**Task data**:
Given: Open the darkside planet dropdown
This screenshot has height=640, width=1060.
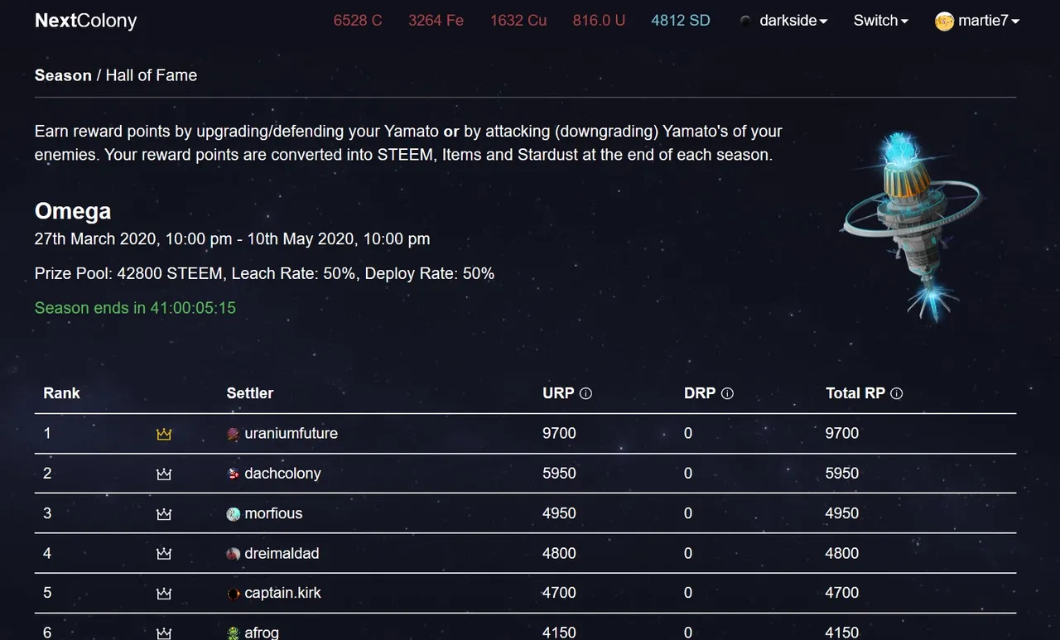Looking at the screenshot, I should coord(783,21).
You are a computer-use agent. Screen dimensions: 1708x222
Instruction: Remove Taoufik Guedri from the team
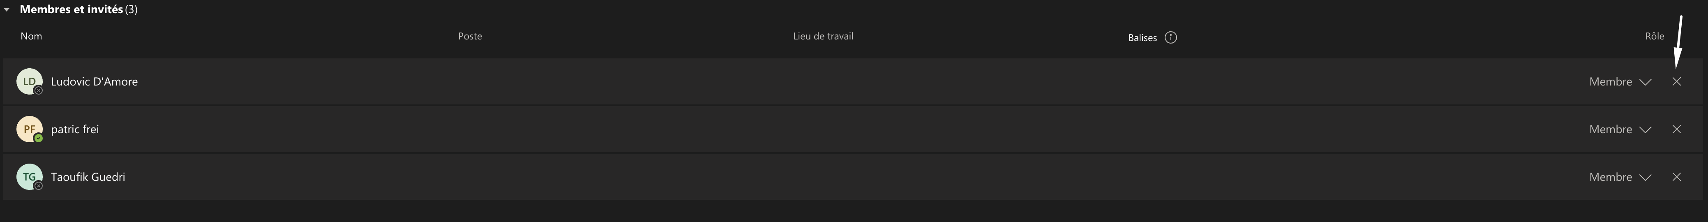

**Work to complete**:
Please make an exact copy of the records, leaving out any picture.

**Exercise solution**:
Given: Open the darkside planet dropdown
This screenshot has height=640, width=1060.
Looking at the screenshot, I should coord(783,21).
You are a computer-use agent. Screen dimensions: 1708x222
Instruction: Remove Taoufik Guedri from the team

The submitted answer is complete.